On payday, Back Yard Burgers employee Anthony Johnson would drive the 45 minutes to work, pick up his paycheck to deposit it at his bank and head back home, only to return a few hours later for the start of his evening shift at the restaurant. When the Nashville, Tenn.-based QSR started offering payroll debit cards to employees, Johnson immediately signed up. Now his pay automatically is loaded onto the card every payday morning.
“I do enjoy it,” says the 24-year-old manager. “It helps me with paying my bills on time. It’s better for managing your money, in my opinion.”
Some 95 percent of Back Yard Burgers’ 400 employees opted for payroll debit cards or direct deposit of their paychecks when the company switched to a small, regional payroll outsourcing firm last year that offered automated payroll at a lower cost, says CEO David McDougall of the 63-unit chain. The change saved Back Yard some $20,000 on annual mailing and paper costs. “I don’t see a line item on the P&L that is not going up, whether food, rent, taxes or utilities,” McDougall says. “We have to look to be more efficient and leverage technology.”
For some operators, the advantages of outsourcing all or a portion of payroll—automated payments, reduced in-house labor and efficiencies in paying taxes—they say, can outweigh the cons, which may include technical glitches and waiting on a vendor to fix a problem. “Outsourcing lets us do what we do best—run restaurants—and [the vendor] can specialize in what they do best, processing payroll,” says Marshall Alexander, controller for Slim Chickens, a 17-unit fast casual based in Fayetteville, Ark.
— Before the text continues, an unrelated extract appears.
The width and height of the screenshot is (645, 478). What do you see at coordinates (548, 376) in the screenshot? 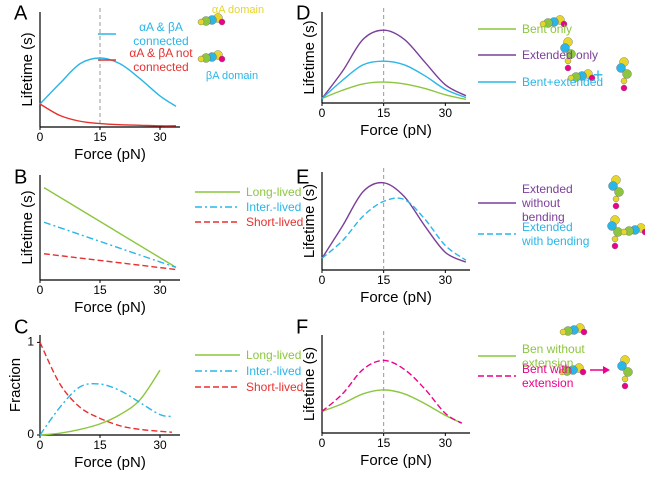
I see `legend-label: Bent with extension` at bounding box center [548, 376].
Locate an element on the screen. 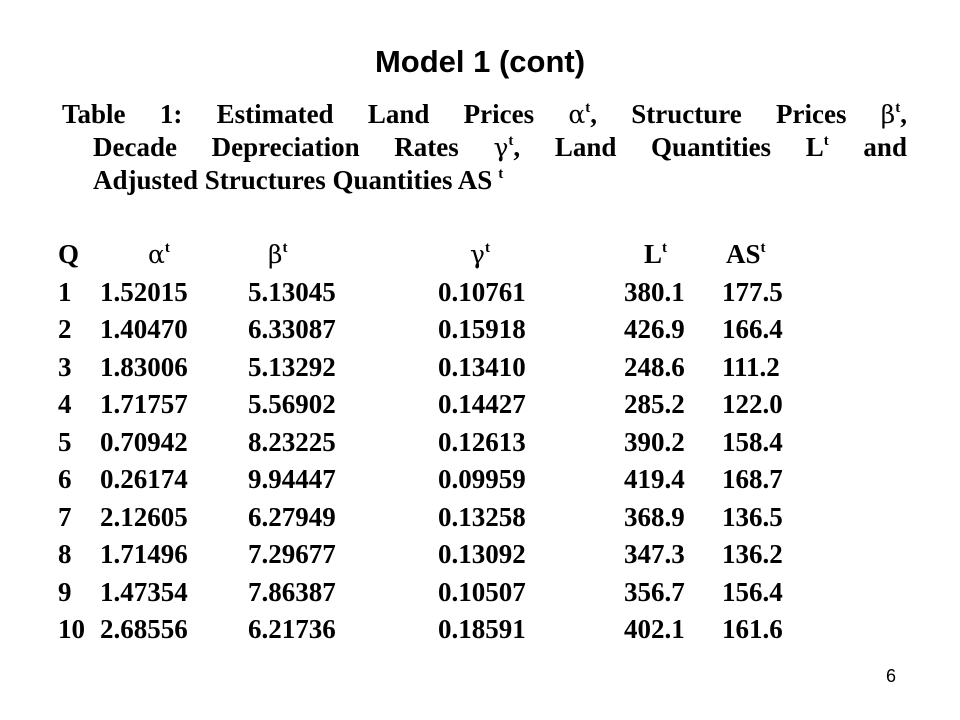  table-cell: 1.83006 is located at coordinates (144, 366).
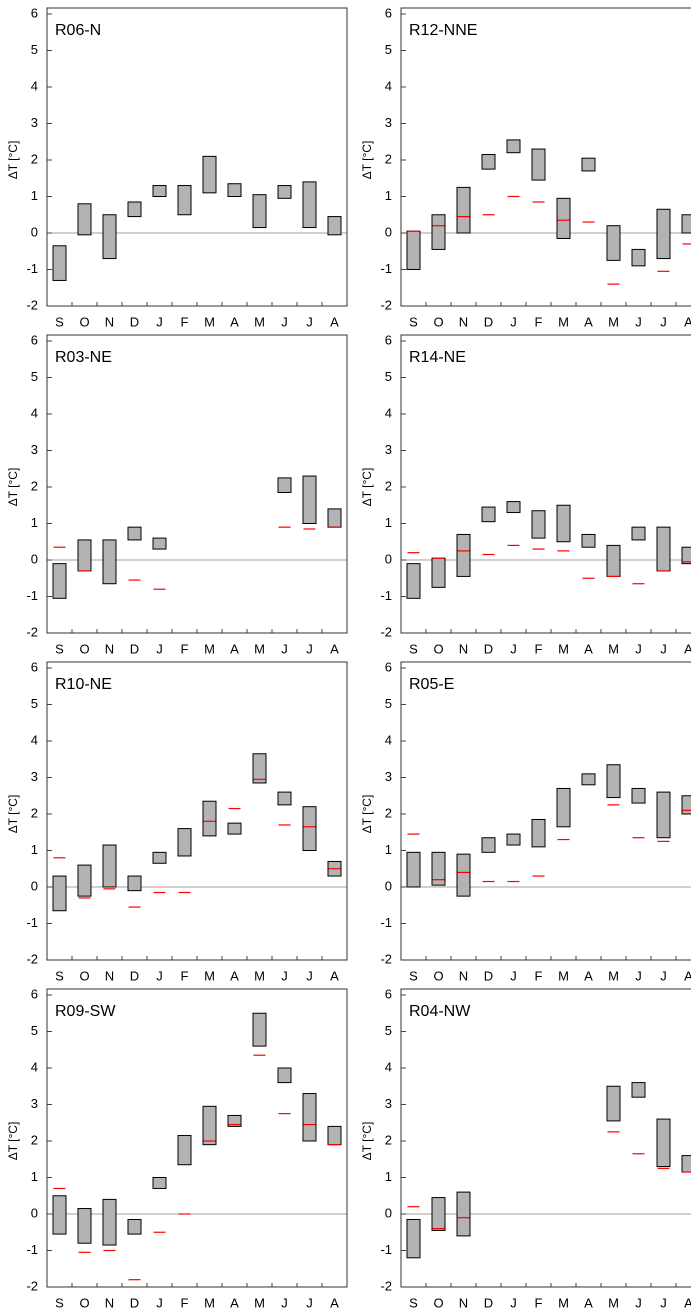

Although the chain has its own payroll department, last year Slim Chickens hired a payroll-processing company to handle some functions, including issuing payroll cards and direct deposit. “We log on, use their system,” Alexander said. “They do the behind-the-scenes calculating and logistics. What we pay for the processing is pretty minimal, and we have access to their technology.”
Third-party services with offices around the country can help larger operations stay on top of federal, state and local taxes, says Michelle Coombs, senior payroll manager for Carlsbad, Calif.-based Rubio’s. The chain has nearly 4,000 employees and almost 200 restaurants in five states. “The higher your payroll, the more timely you have to be submitting taxes on behalf of the company. If you don’t stay on top of that, there are penalties and interest which is fairly costly,” she says.
Restaurants do give up some control or immediate access to information when using an outside source, however, says Patrick Yearout, director of recruiting and training for Seattle-based Ivar’s Restaurants. The seafood-restaurant operator, with 34 full-service and quick-service concepts plus 20 concession stands at sports stadiums, uses an internet-based payroll and human-resources management software. The system saves costs and time, Yearout says, and comes with a portal for employees to access their own records, including taxes paid, amount of accrued sick leave or vacation time and W-2 forms to download. The disadvantage is waiting for the vendor to correct problems that come up. “We’re not able to get in and customize it necessarily the way we want to,” he says.
Another challenge with outsourcing is making sure the technology is compatible with a restaurant’s system, says Alexander. “You have to make sure data is getting from one place to another,” he says. “It can be a headache in the beginning, but once you have the integration and data flow working properly, it’s pretty nice.”